_SUPPLIED TEXT:_
==*==

Today felt very strange, as it felt as if we had really started the ride home and if we’re honest, we aren’t really ready for this little adventure to end.
Of course, it can’t go on forever and the house-sitters leave on Sunday, so we can’t simply keep cycling, however tempting that may be!

We had spent such a lovely Day off in Collioure and have certainly fallen under its spell, so we’re already planning a return trip (by train, rather than bike), but perhaps to a quieter apartment.

As normal, we were awake early, perhaps slightly earlier than normal thanks to the chap shouting at his dog to ‘shut up’ at 5.30am. There are some downsides of sleeping with the windows open to listen to the sea!
We packed up and walked the bikes along the quay, as the clock struck 8 and the sky turned pink and gold with the sunrise. It was a beautiful sight and a lovely goodbye from this enchanting little place.

Neither of us were really looking forward to the first hit of the ride, which would take us out along the coast, through the built up resorts that aren’t exactly picturesque. But we had planned a route to cut inland as soon as possible and to make our way to tonight’s stop at Peyriac de Mer, through the Corbières hills & vineyards.
We put our heads down to ride along the coast road, just wanting to get it done, but soon found our heads lifting to admire the spectacular sky. The cotton-wool clouds catching the colours of the sunrise were really rather beautiful.

The area of the road, normally reserved for car parking was empty, so we used it as a cycle lane, keeping well away from the cars and lorries on the road.
We wingled our way through Saint Cyprien and then at Can’t en Roussillon started to make our way inland, stopping for coffee in colourful Salses-le-Chateau

Before continuing on and starting to climb into the hills.
We didn’t really know what to expect from this area. We had planned the ride there simply to avoid the coast, but as we cycled up, we found ourselves in an increasingly beautiful landscape.

==*==

_RECORDS SUPPLIED:_
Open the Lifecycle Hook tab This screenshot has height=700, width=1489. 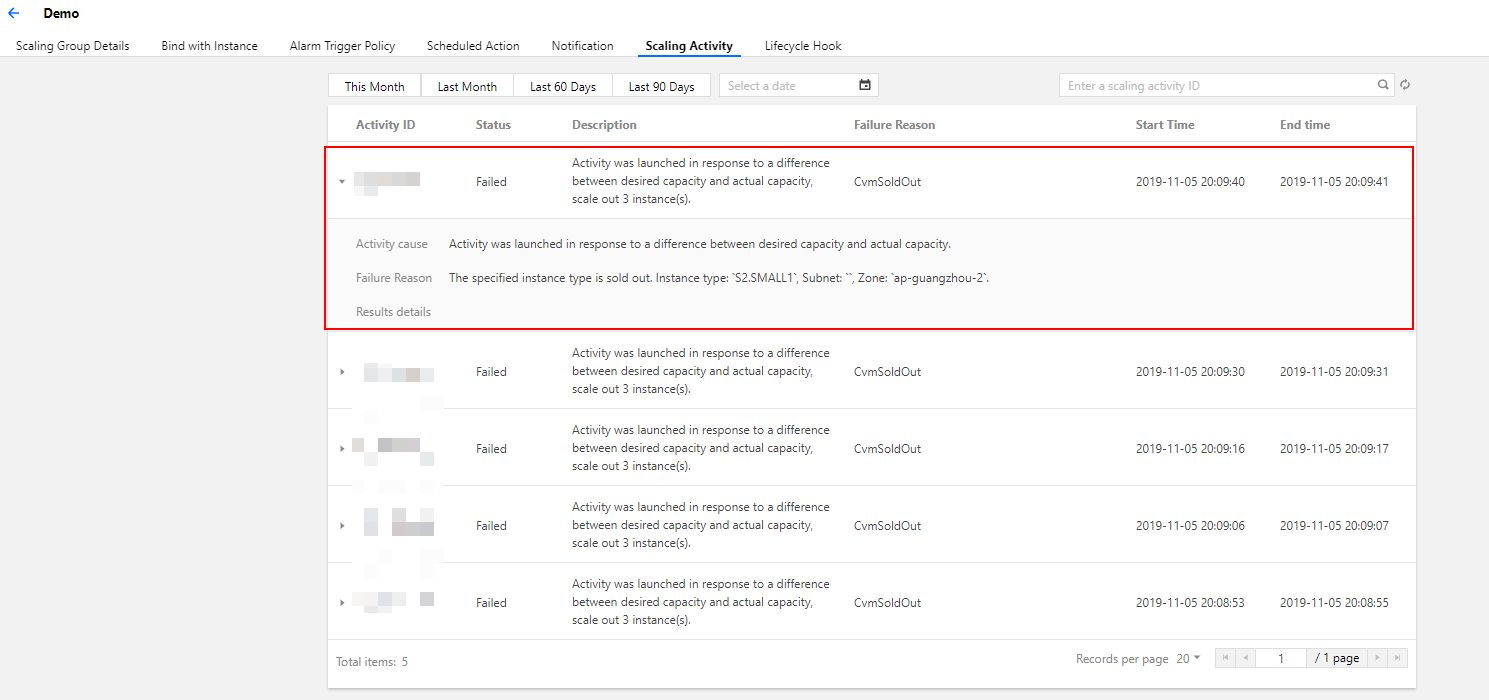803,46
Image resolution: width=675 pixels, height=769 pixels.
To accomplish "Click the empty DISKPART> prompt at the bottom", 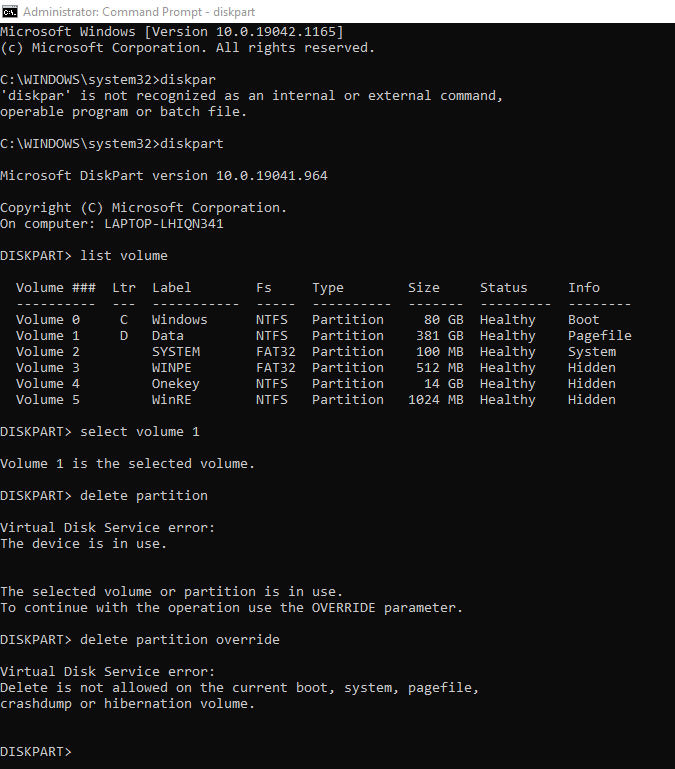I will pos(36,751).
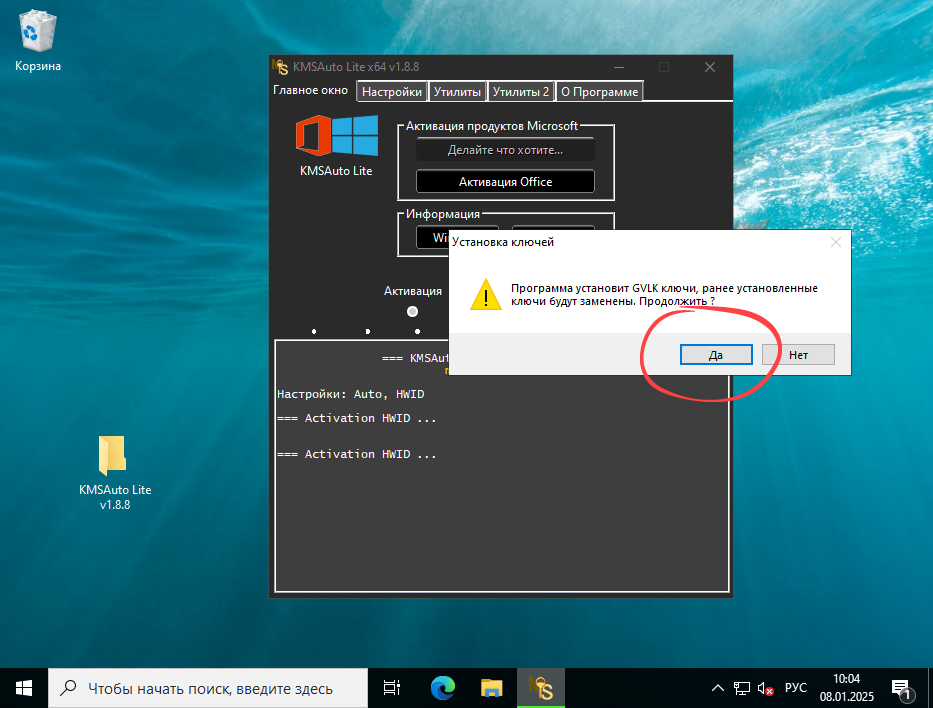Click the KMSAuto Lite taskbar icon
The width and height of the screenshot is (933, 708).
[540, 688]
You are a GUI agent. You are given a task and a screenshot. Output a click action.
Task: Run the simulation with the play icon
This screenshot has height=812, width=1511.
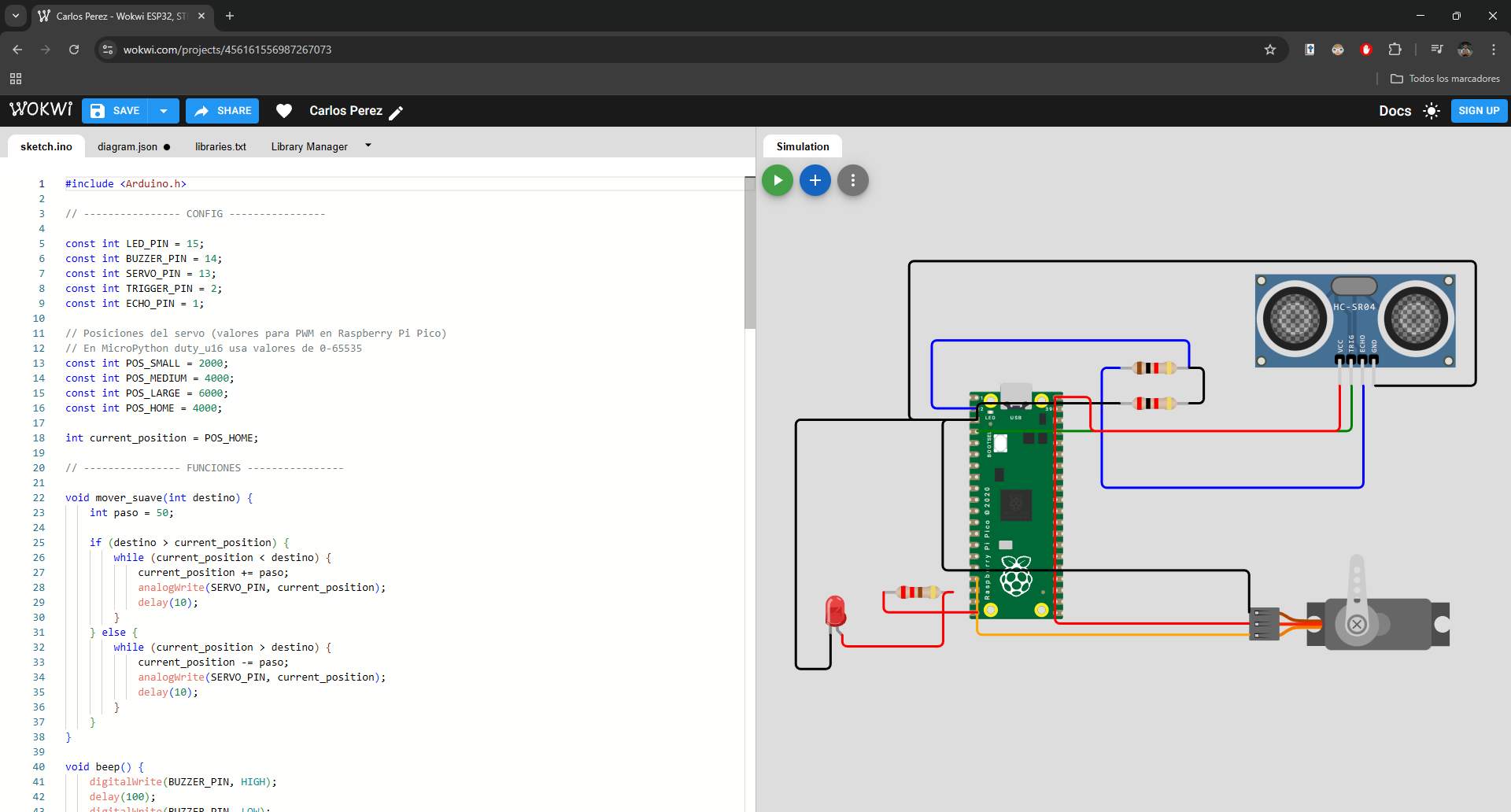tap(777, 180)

==*==

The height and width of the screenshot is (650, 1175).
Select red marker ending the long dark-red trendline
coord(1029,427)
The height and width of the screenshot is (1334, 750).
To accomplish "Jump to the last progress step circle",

==*==

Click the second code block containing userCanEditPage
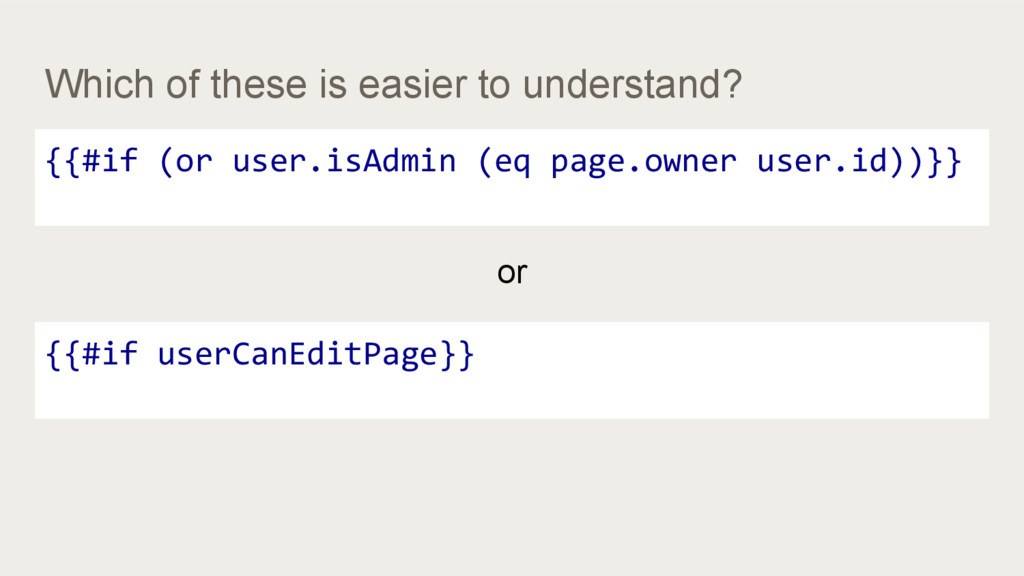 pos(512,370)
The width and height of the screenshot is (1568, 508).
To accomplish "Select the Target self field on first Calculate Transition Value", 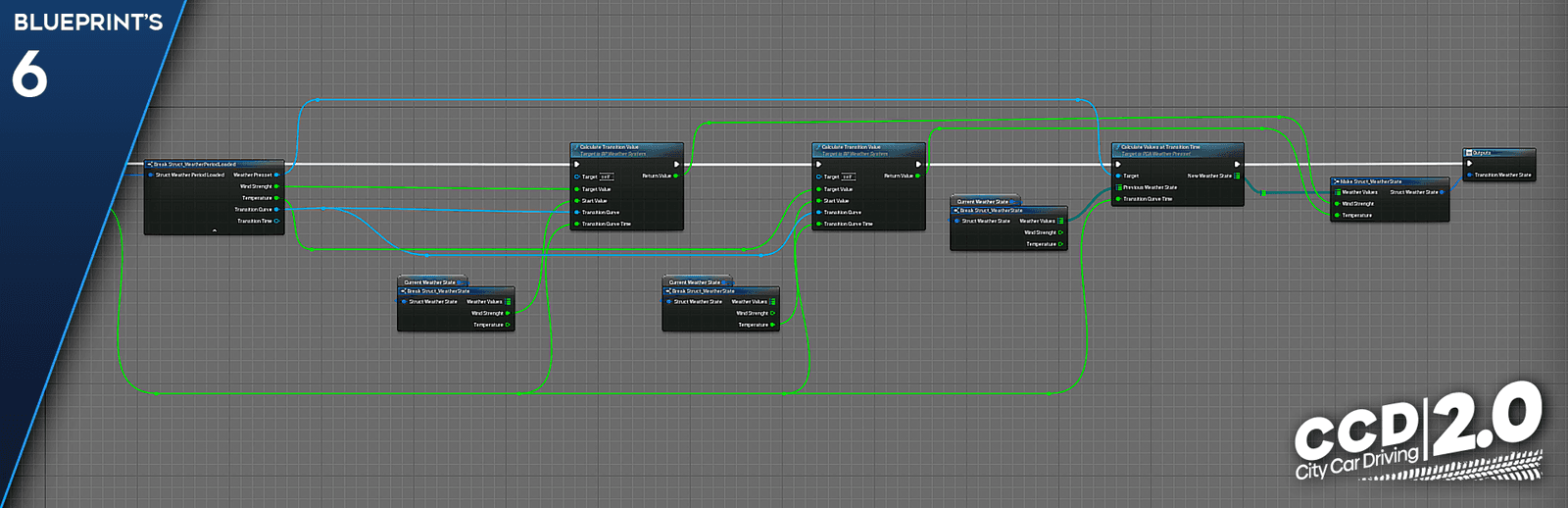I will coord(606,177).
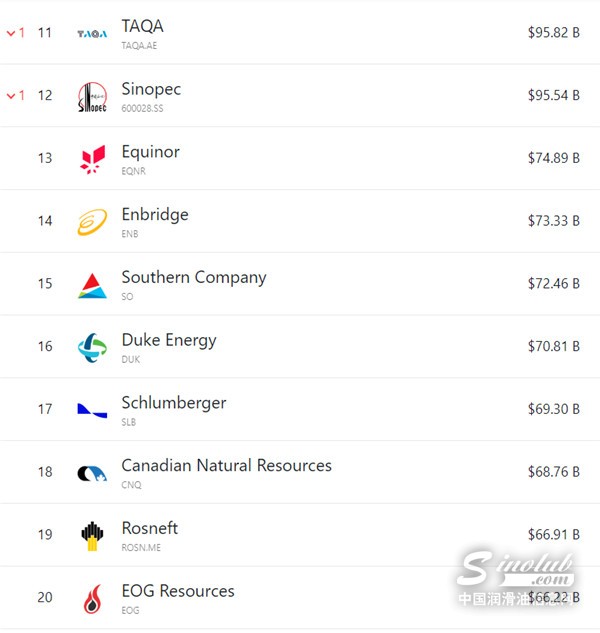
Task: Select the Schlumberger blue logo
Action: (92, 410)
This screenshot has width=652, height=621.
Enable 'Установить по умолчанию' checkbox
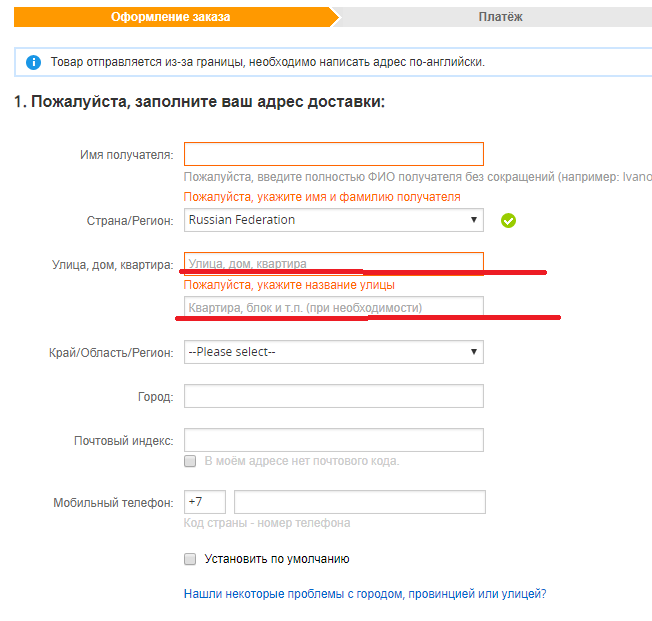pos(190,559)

==*==

_SET TASKS:_
(1) Decide whether each statement agrees with the cycling journal, and answer yes or no for each, quoting the deciding words: (a) The riders were woken by someone shouting at a dog. (b) The riders plan to return to Collioure by bike. (c) The riders stopped for coffee in Saint Cyprien.
(2) Resume the cycling journal, picking up after its final sentence.
The items have no connection to the cycling journal.

_ANSWERS FOR THE EXERCISE:_
(1)
(a) Yes: "the chap shouting at his dog to ‘shut up’ at 5.30am"
(b) No: "by train, rather than bike"
(c) No: "stopping for coffee in colourful Salses-le-Chateau"

(2)
We soon lost the traffic and found ourselves on a quiet road, gradually climbing away from the sea. After the sometimes brutal climbing in Spain, this all felt very gentle and the kilometres slipped easily below our wheels
As the road climbed, the views opened up and we caught a final glimpse of the Pyrenees and the hills above Collioure, where we had crossed from Spain. It was hard to believe that 2 weeks ago today, we were simply finding our feet in Madrid and hadn’t even turned the first pedal of this ride.
Then the view was gone, replaced by a glimpse back towards the sea…

And beautiful hills ahead.

It was so much prettier than we had imagined it would be, with bleached rock summits and herb covered hillsides…

Before we started running through extensive vineyards linked to Rivesaltes and Fitou amongst others. We were deep in the Corbières wine producing area and it was incredibly beautiful.
It was made even better by the autumn colours showing in the vines. A stark reality that we are well into autumn now, despite the weather suggesting it’s still mid September.

We rode through pretty villages, stopping in one for a rest and a bite to eat on a bench by the church.

Then went on again, finally sweeping out of the hills, down a quiet main road, passing through a tunnel and heading the last few kilometres to Peyriac.

It has to be said that we had to take our lives in our hands for a short distance along a main road that was busy with lorries, avoiding the motorway tolls. We felt invisible with cars and lorries passing our shoulders, a stark reality that we weren’t in Spain any more, where we hadn’t really felt at risk, in all the time that we were cycling there.
But much to our relief, we soon found a side road that ran us straight into the heart of Peyriac de Mer, and right to the door of the cottage we’ve rented for tonight.
We quickly unpacked and wandered into the village to see what it was like. We haven’t visited here before, and didn’t have high hopes as our experience of coastal towns hasn’t been great, so we were very pleasantly surprised.

It’s a very beautiful little village, with a pretty square filled with bars & restaurants…

With the old salt beds, now flooded home to flamingos and other bird-life too.
We may have cycled 100km today, but the thought of getting up close and personal with the quirky, vibrant and delightful flamingos was too much of a draw. So we decided to wait for a beer and to take a walk out across the water on the well-built network of boardwalks.

I’m so pleased we did. I love flamingos and just the chance to see them so close in such a beautiful environment is always a joy.

So an hour later, we finally sat down for a well-earned drink, to chat about the day and take a look at the route for tomorrow. You can take a look at a video of Today’s ride here

It’s hard to believe that this time tomorrow, we’ll be in Sète, and that will be the last night away, as on Sunday morning, we catch the train back to Avignon to cycle home from there.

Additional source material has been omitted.